I don't know how difficult is it to combine Lilypond's rendering with our PDF export (be it OCG or Electron) but I think it should be doable. At least for the scores used not inline. Small examples of a couple of measures or less which might be used in sentences inline are a smaller concern.

Perhaps one way to improve the situation is related to T49578 but basically it is a separate issue as it is better to use a PDF specific approach.

Event Timeline

Base created this task.Nov 25 2017, 8:21 AM
Restricted Application added a subscriber: Aklapper. · View Herald TranscriptNov 25 2017, 8:21 AM
Base renamed this task from PDF export should not render music scores natively, i.e. not as images to PDF export should render music scores natively, i.e. not as images.Nov 25 2017, 8:22 AM
Ebe123 triaged this task as Low priority.Nov 28 2017, 11:33 PM
Ebe123 added a subscriber: Ebe123.

There seems to be a few points in this task:

  1. Higher quality prints
  2. Embed the partitions in exported PDFs
  3. PDF export of sheet music
  4. Text search support

For the first point, T49578: Score should output SVG is the solution. There is no native format for sheet music; rather, the format should be appropriate for the medium. Here, it's the web, where SVG is more suitable than PDF. This will be resolved soon enough.

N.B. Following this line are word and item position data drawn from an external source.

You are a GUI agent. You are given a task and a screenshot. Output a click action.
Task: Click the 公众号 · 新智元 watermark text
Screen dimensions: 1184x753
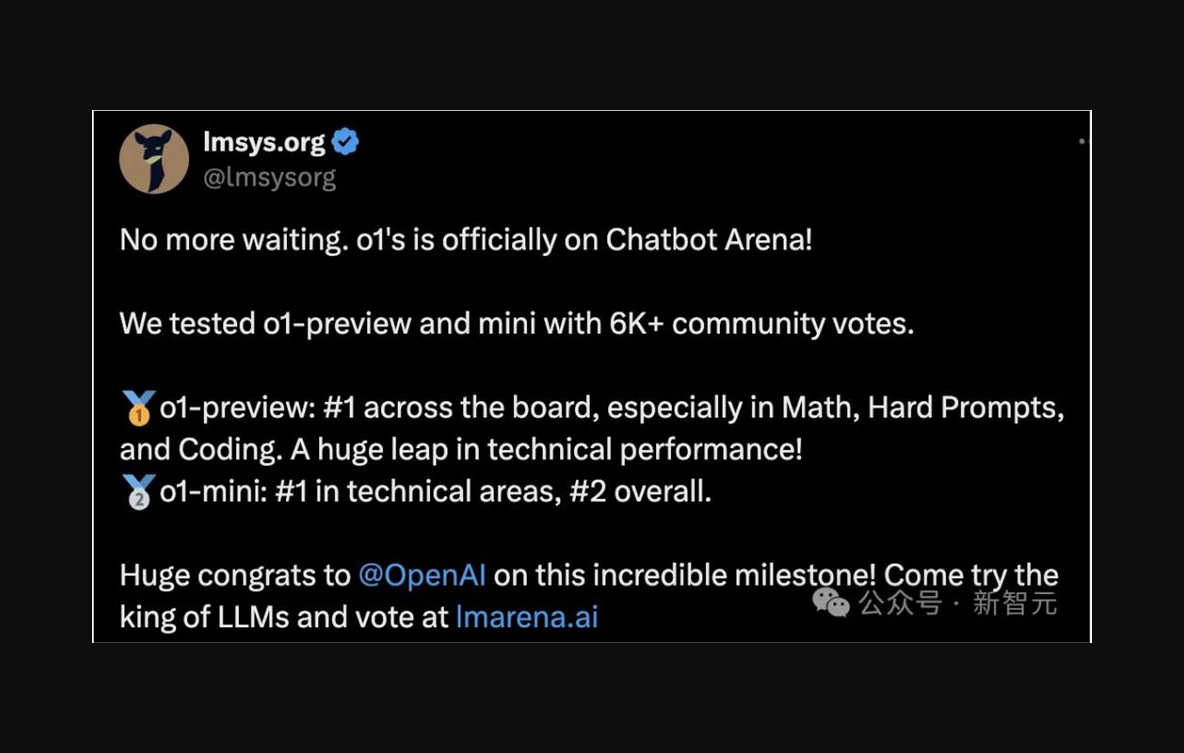[957, 603]
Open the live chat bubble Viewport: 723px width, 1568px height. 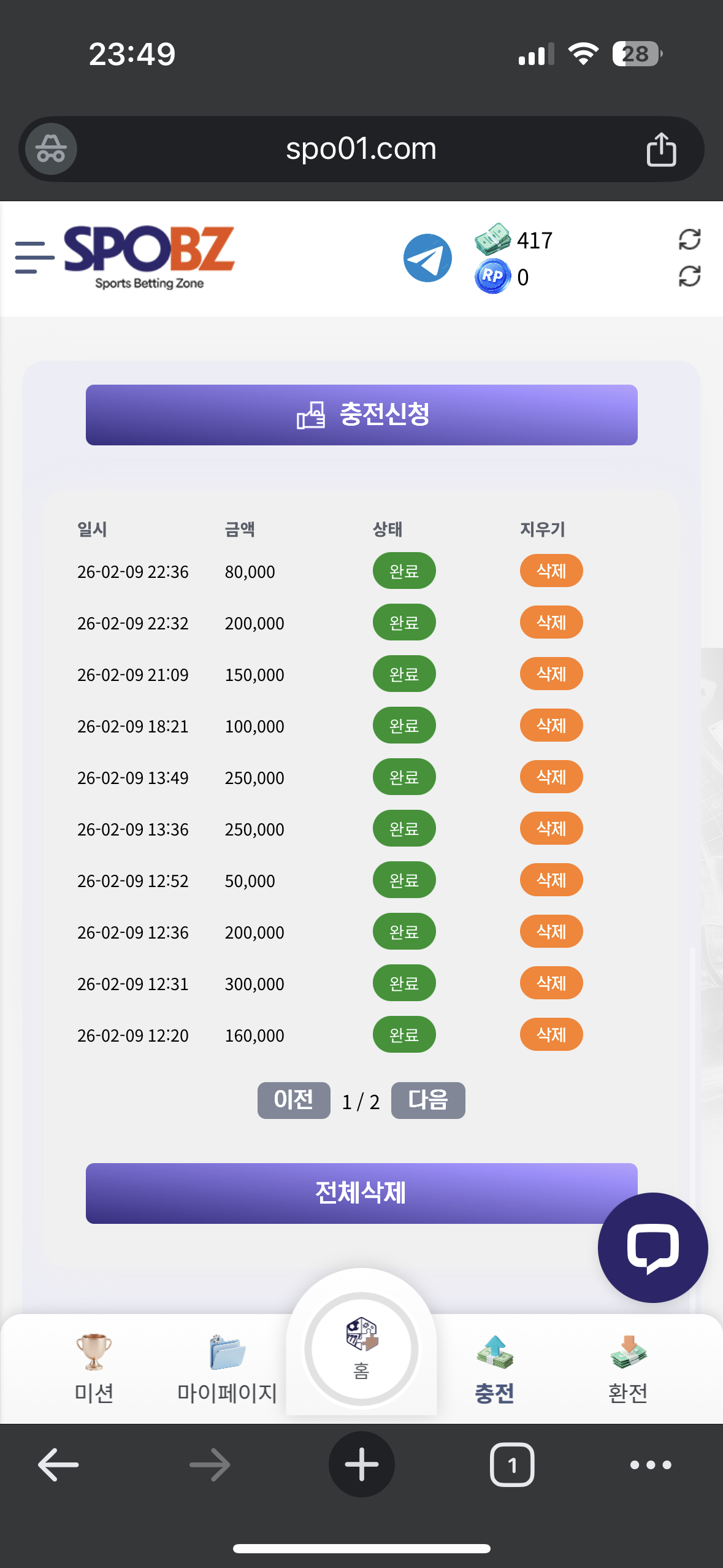[652, 1247]
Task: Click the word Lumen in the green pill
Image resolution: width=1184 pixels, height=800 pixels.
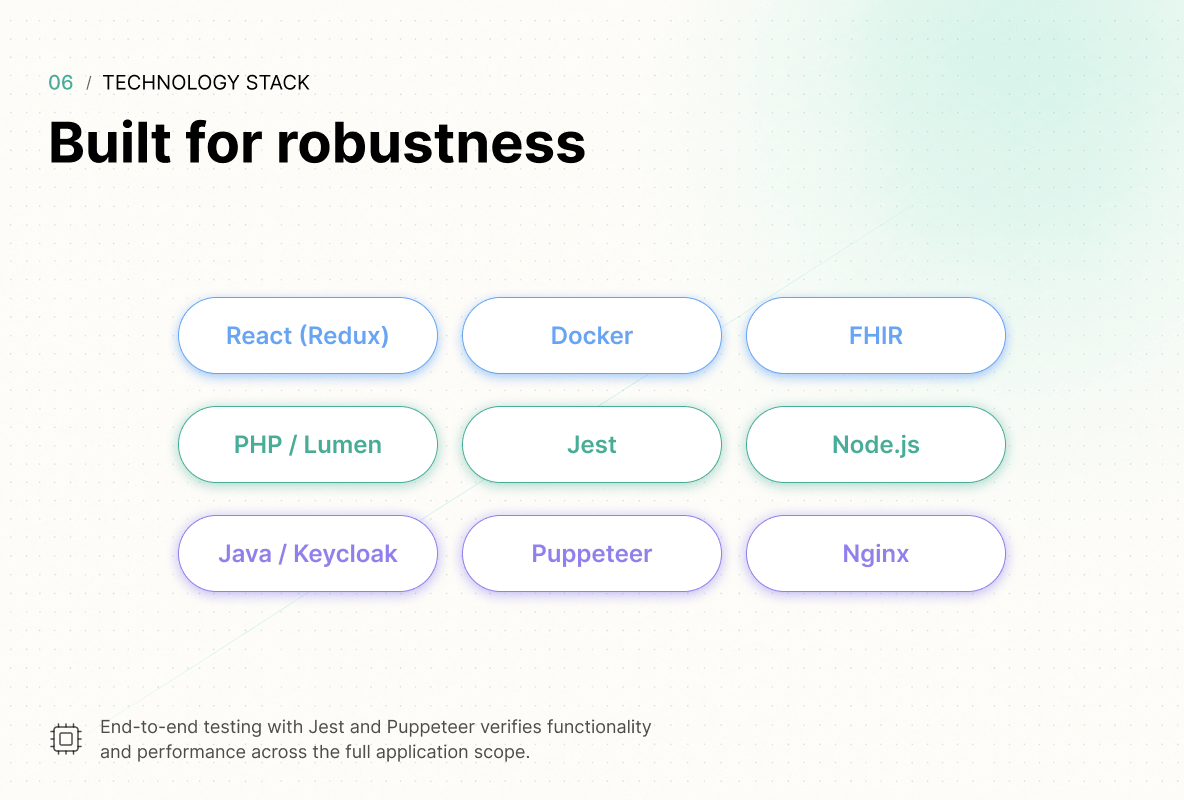Action: pos(343,445)
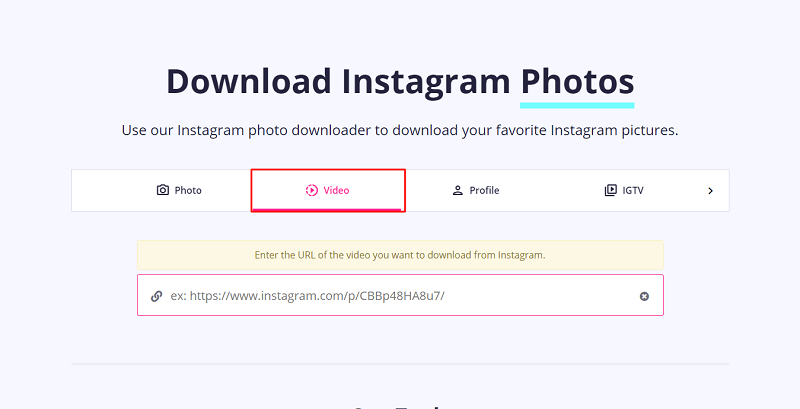Image resolution: width=800 pixels, height=409 pixels.
Task: Click the underlined word 'Photos' in heading
Action: click(x=577, y=82)
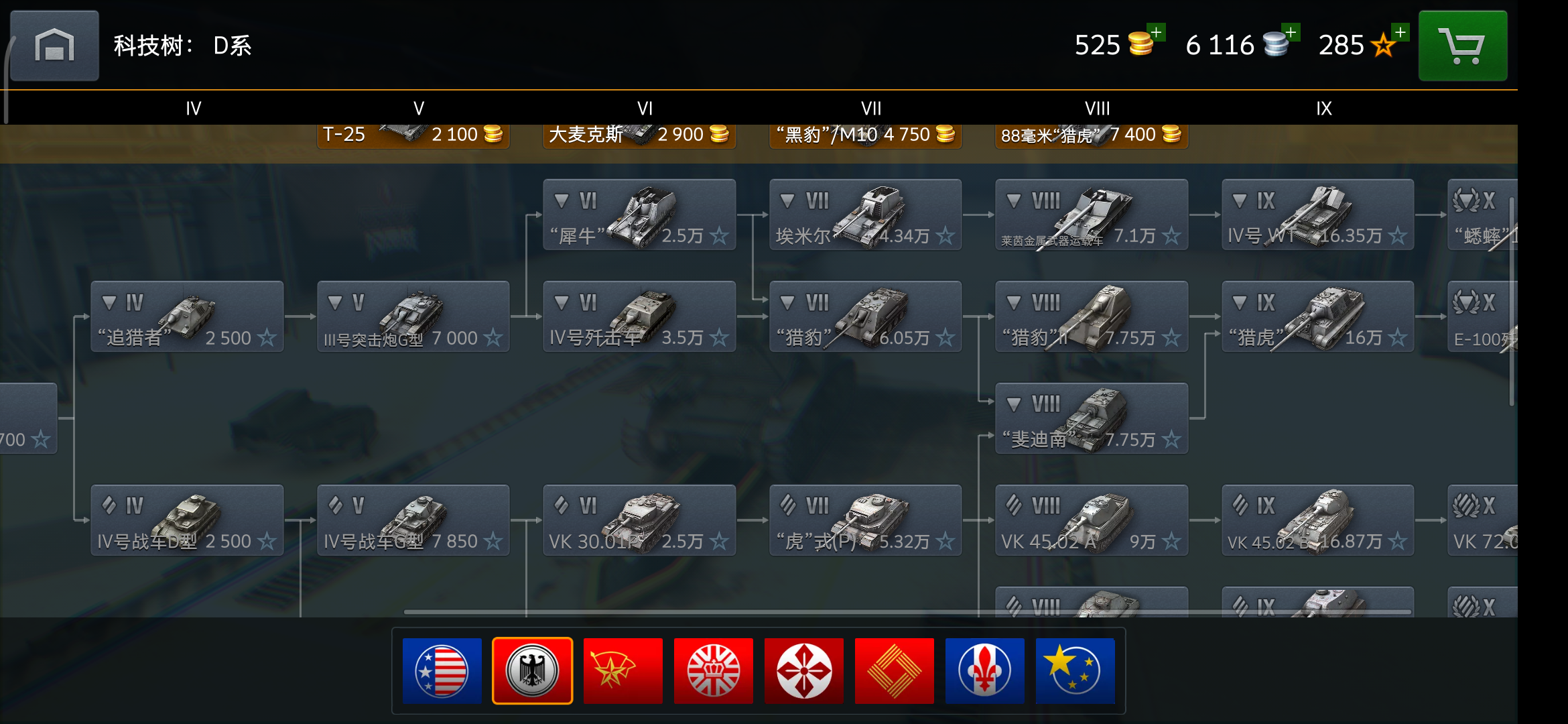The image size is (1568, 724).
Task: Open the green shopping cart store
Action: [x=1463, y=46]

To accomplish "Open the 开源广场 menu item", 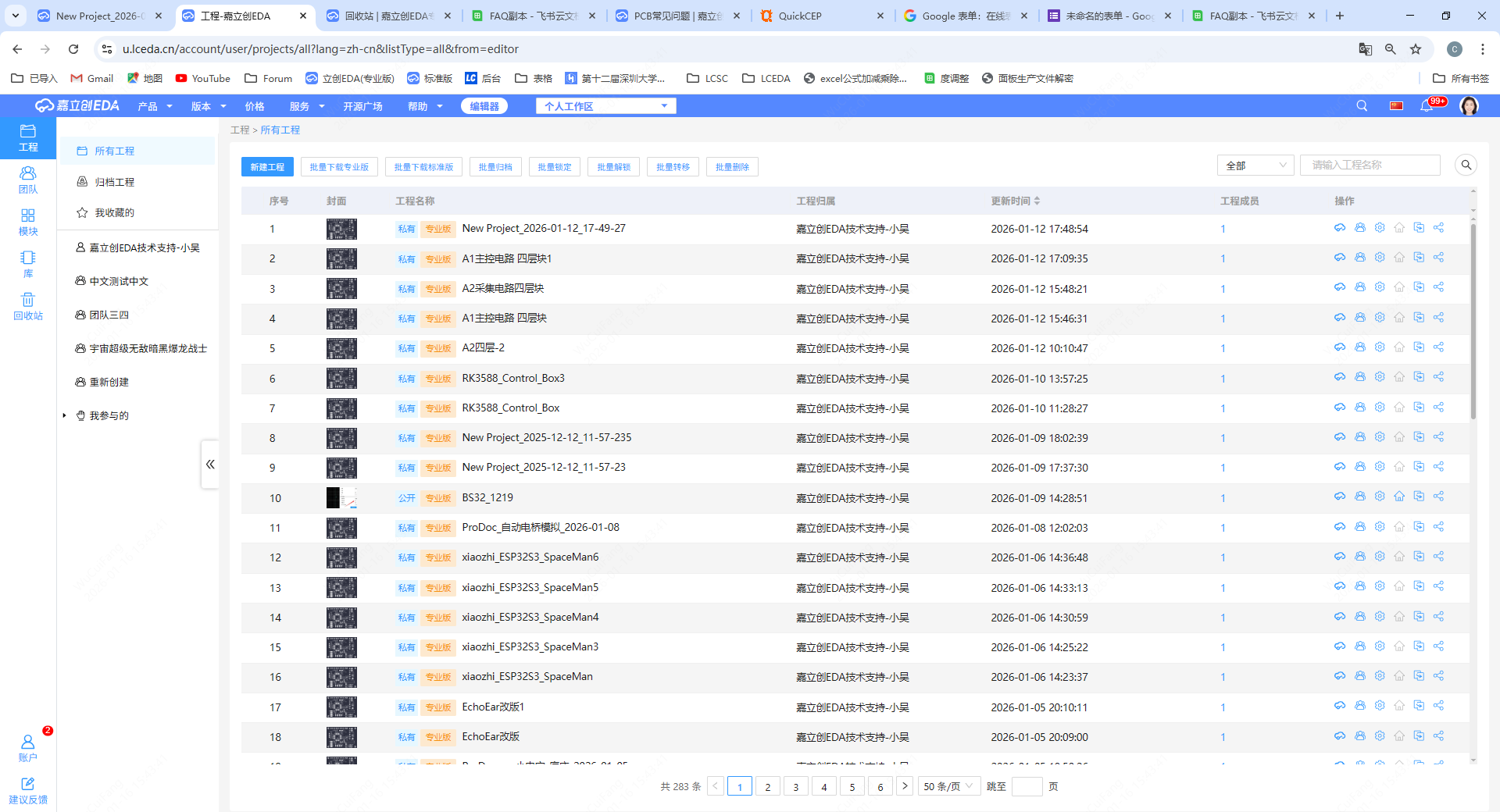I will [x=362, y=106].
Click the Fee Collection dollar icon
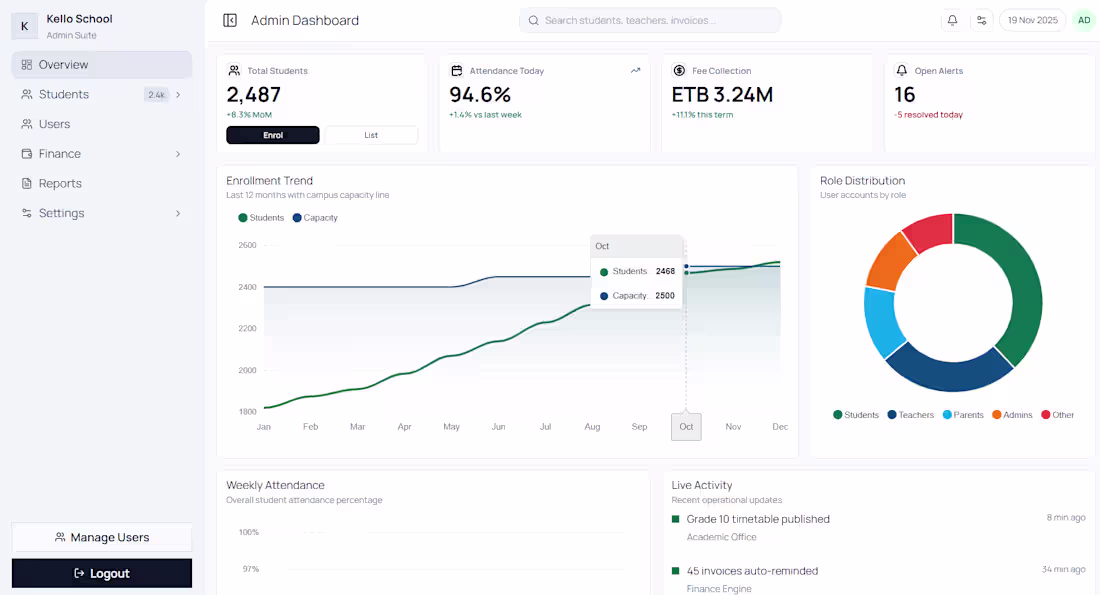 (x=679, y=71)
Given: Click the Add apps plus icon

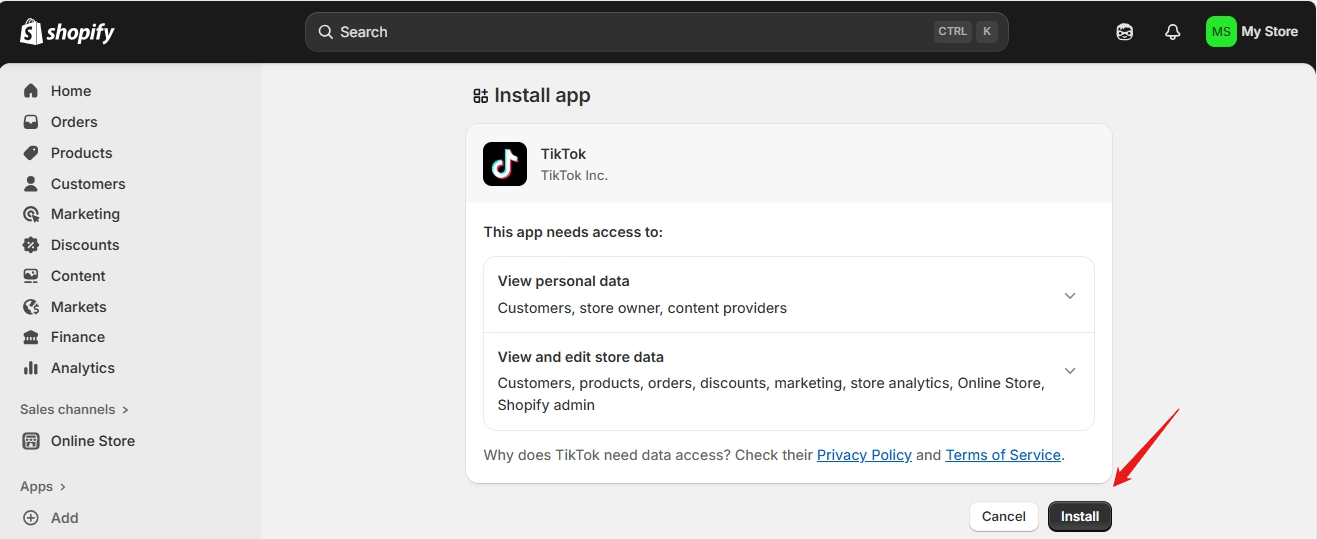Looking at the screenshot, I should click(x=31, y=518).
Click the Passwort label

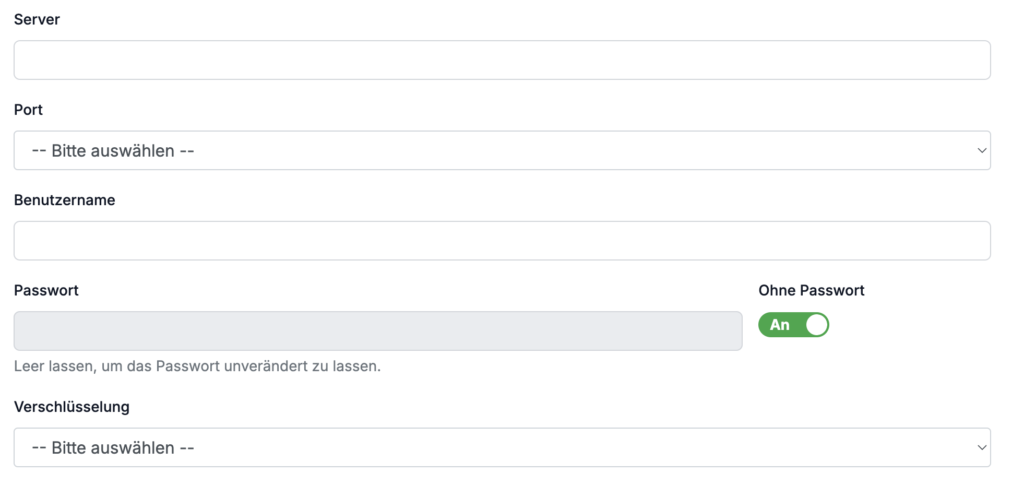pos(46,290)
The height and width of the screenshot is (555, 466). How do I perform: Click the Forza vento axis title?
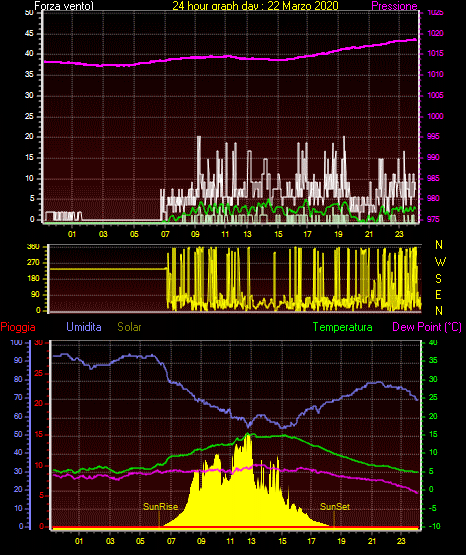[64, 6]
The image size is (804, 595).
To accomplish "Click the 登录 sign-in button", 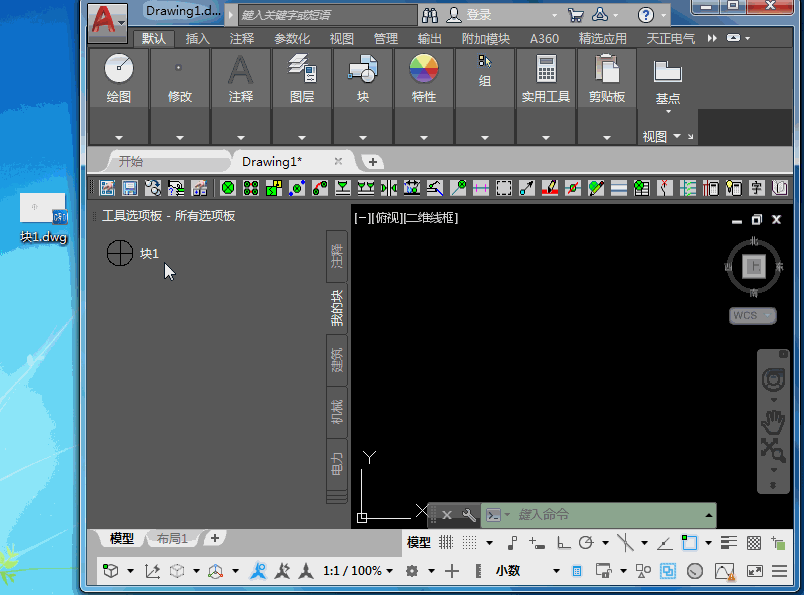I will click(x=478, y=16).
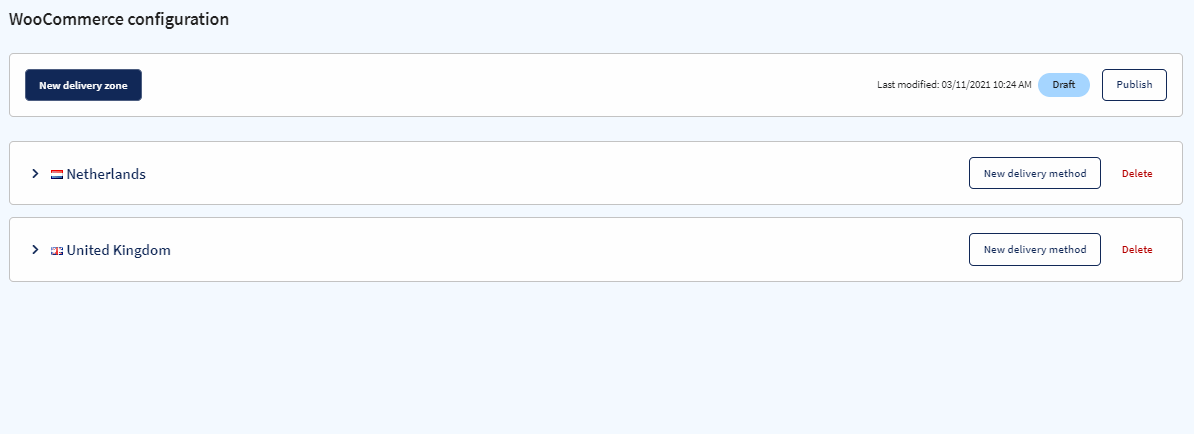1194x434 pixels.
Task: Publish the WooCommerce configuration
Action: coord(1134,85)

When embedding the sheet music in PDF, the filetype where it was taken from should not have an effect, i.e. if text was selectable in an SVG beforehand, that it would be that way in PDFs. Is there knowledge of the contrary?

For PDF rendering to work, the code has to be re-typeset using a different backend, effectively doubling the render. If we were to, how the file is accessed would have some discussion, but with T114757: Remove "midi" option could be included in an hypothetical tooltip along with MIDI.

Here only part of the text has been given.